• _WHAT THIS TASK INVOLVES_:
Gather all lines in the entries that include the word "screenshot".

• _WORKING DATA_:

....................

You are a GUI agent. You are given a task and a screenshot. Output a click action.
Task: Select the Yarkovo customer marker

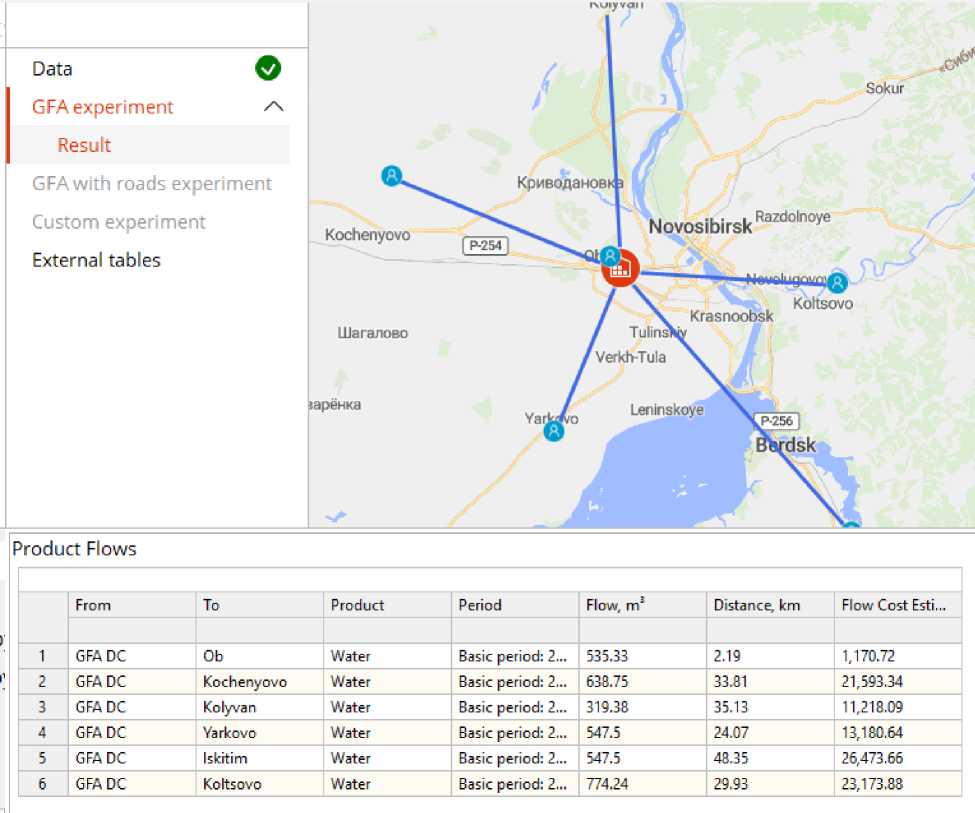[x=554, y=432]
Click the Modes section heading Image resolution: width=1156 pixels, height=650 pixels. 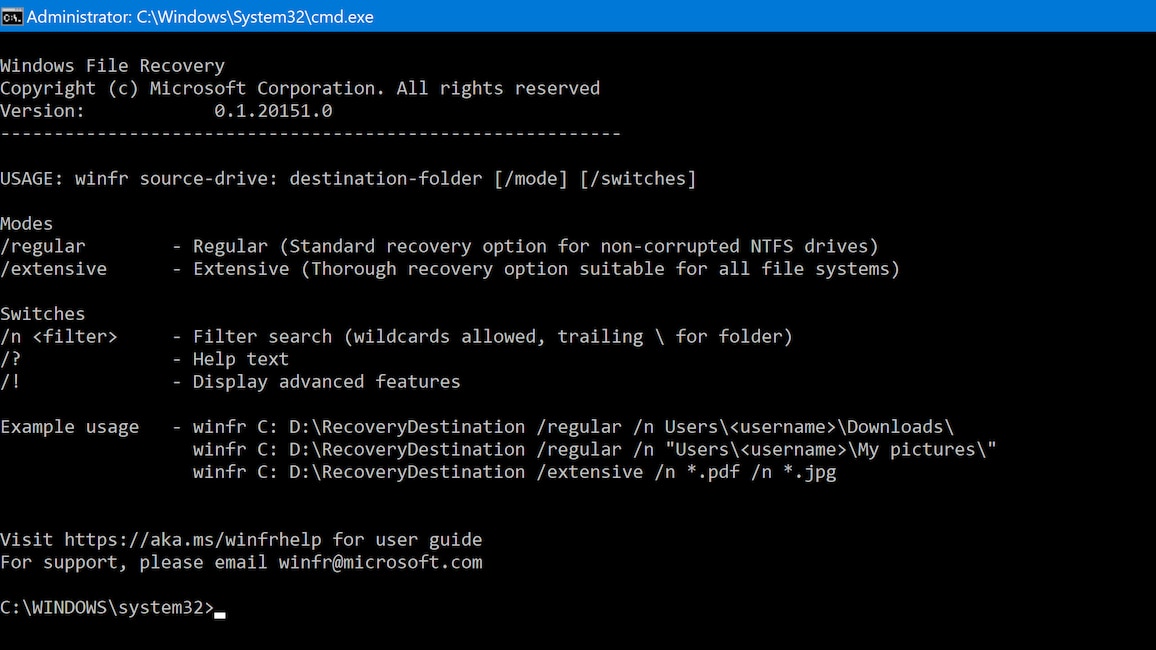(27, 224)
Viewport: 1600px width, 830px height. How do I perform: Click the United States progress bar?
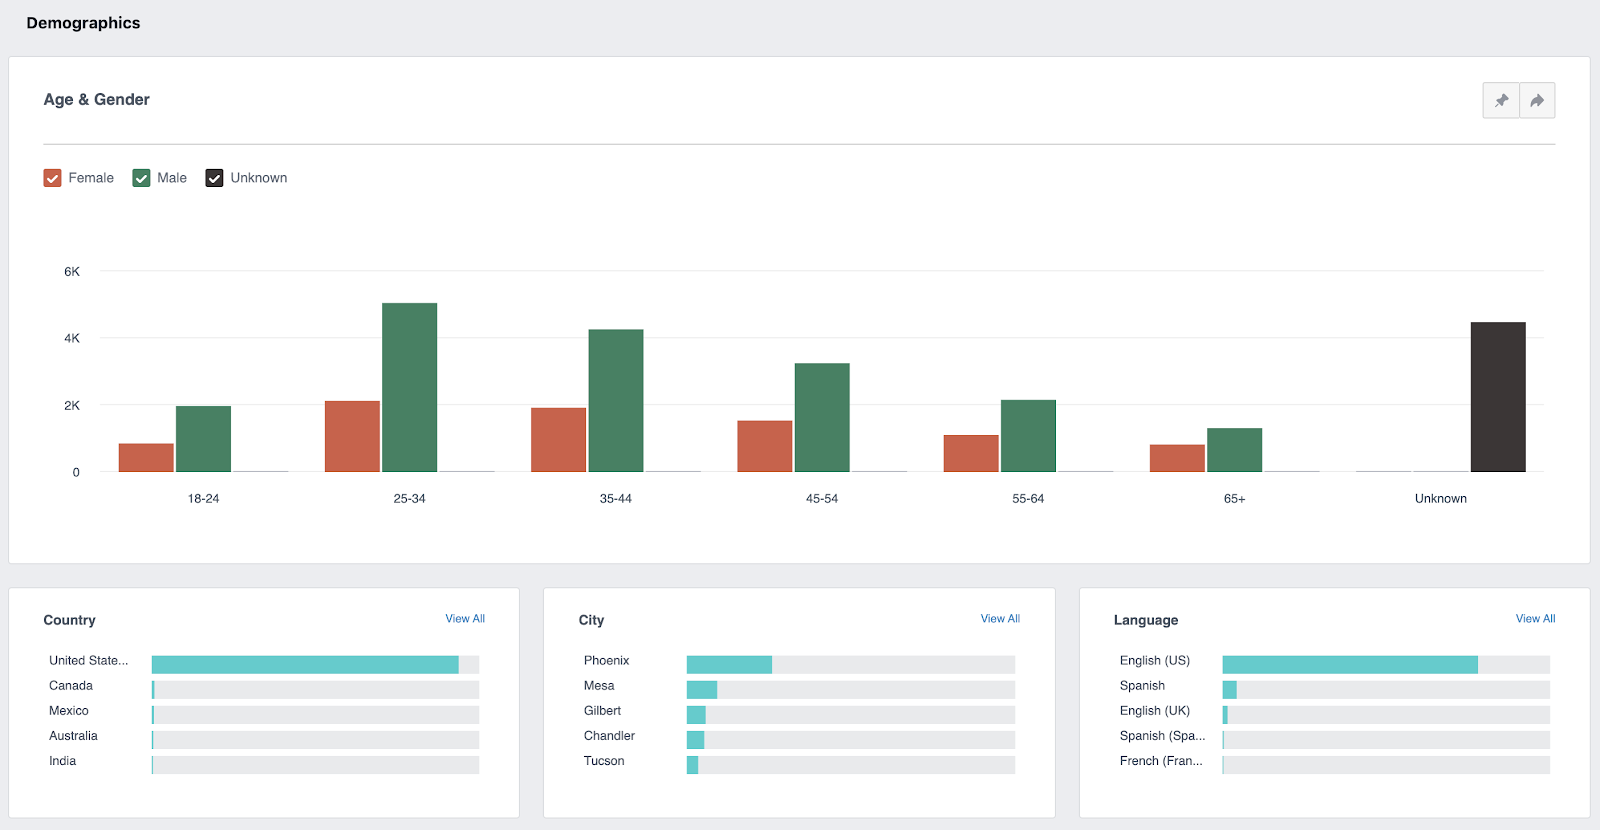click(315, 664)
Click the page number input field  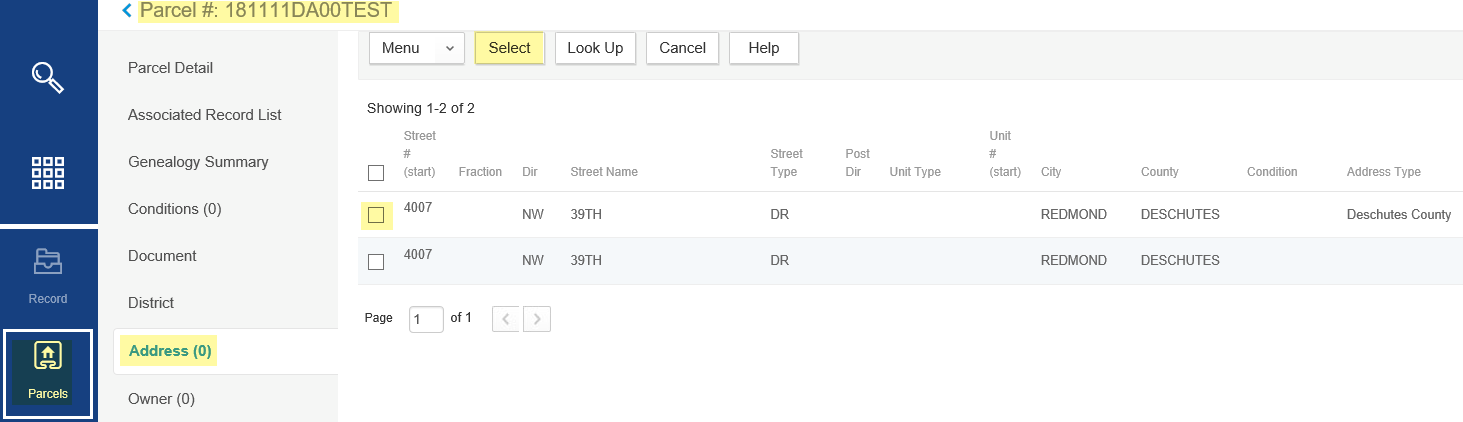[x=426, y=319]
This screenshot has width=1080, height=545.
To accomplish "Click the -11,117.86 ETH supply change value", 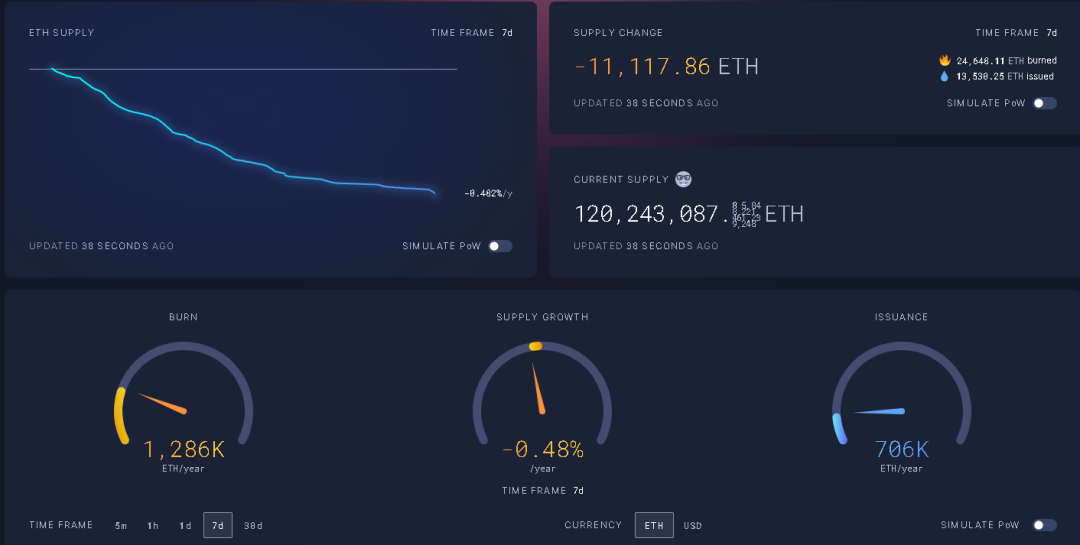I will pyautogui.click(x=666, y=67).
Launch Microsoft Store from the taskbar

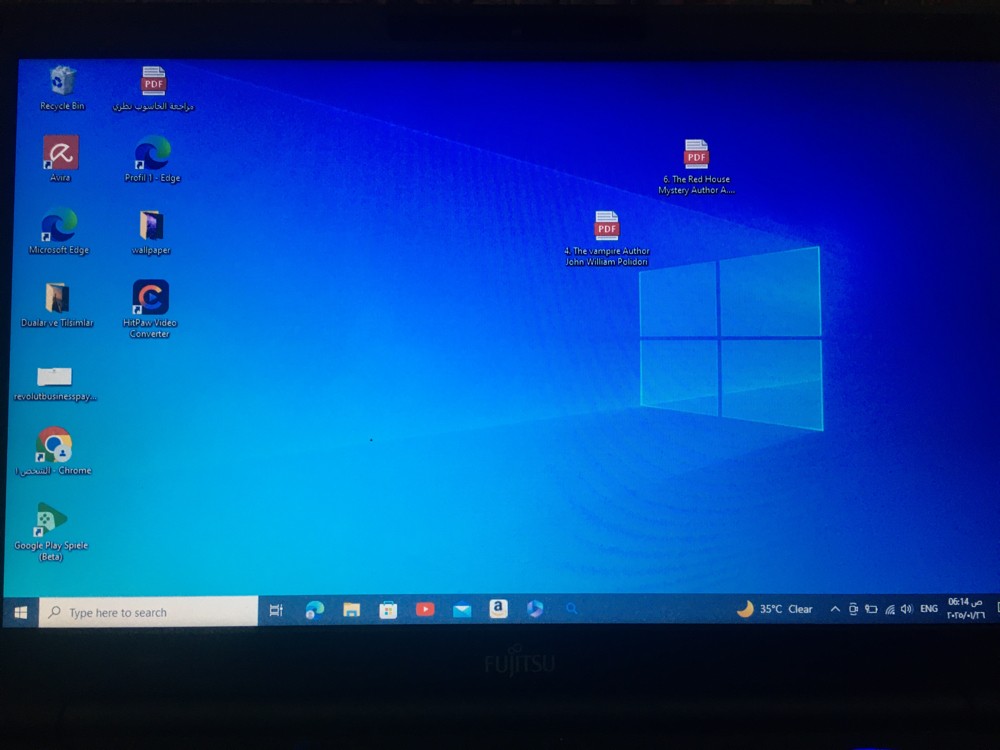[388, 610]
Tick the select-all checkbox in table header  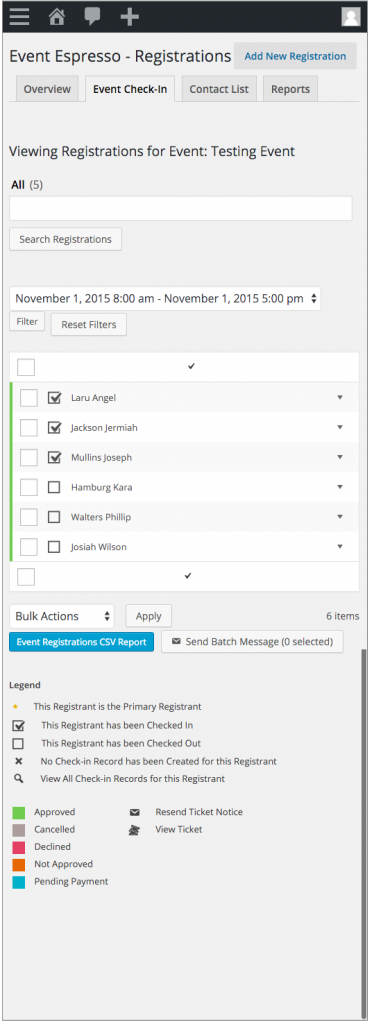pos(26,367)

....................

• _WRITTEN RESPONSE_:
You are a GUI agent. You are given a task and a screenshot. Output a click action.
This screenshot has width=1080, height=545.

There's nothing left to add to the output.